In an interview, the two explain the background of the current economic crisis and suggest routes for a return to a healthy economy.

Make sure there are adequate resources to deal with the problem of developing-country debts, and soon, they both urge. Mr. Fowler has a formula for reducing the US budget deficit. Dr. McCracken wants business activity in the industrial world ''moving upward a little more rapidly,'' but without boosting inflation.

Here's what they said:

What is the nature of today's present economic crisis?

McCracken: It is a compound of several things. The industrial nations of the world did allow public government claims on economic resources to rise far too rapidly, particularly in the decade of the '70s. You have countries like Sweden, for example, where government outlays relative to GNP (gross national product) are starting to crowd 70 percent and the ratio is still rising.

This, together with sudden shocks, such as the oil shock, even going back to the collapse of the Bretton Woods (monetary system), did weaken the checks to inflation. So we moved out of the 1970s and into the 1980s with a serious inflationary problem.

There was going to be no painless way of dealing with that problem. The kinds of moves toward restraints which were essential were bound to have as side effects an interlude of sluggish employment and business activity.

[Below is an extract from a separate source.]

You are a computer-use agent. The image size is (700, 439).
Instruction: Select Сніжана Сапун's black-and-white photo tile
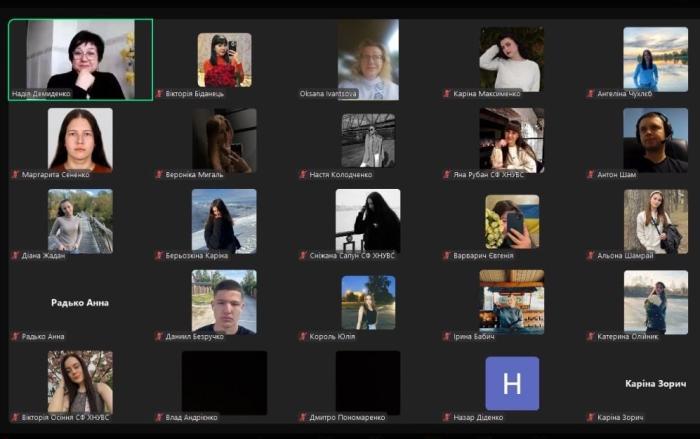click(368, 220)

Compounded with that are some of the international financial problems. The challenge the industrial world faces is to try to find a narrow path here, getting business activity in the industrial world moving upward a little more rapidly without at the same time just starting us off on another trend toward inflation. I think that can be done.

Fowler: As I see it, it's a mix of two problems which are closely interrelated and, unhappily, are recurrent in the economy over the last decade. The industrialized democracies or developed countries lost the healthy mix of job-creating growth in a non-inflationary pattern without losing reasonable price stability. They lost that mix which roughly characterized the dynamic period of the '50s and the '60s . . . and which had its first manifestation in a serious outbreak of global inflation.

This was exacerbated by the oil crisis. In the wake of the oil crisis, expanding deficits in the balance of payments - particularly of the developing countries, but not confined to them - brought an increase in the reliance on the part of governments to handle their balance-of-payments difficulties by external borrowing, particularly in the nonregulated Eurocurrency and offshore capital markets.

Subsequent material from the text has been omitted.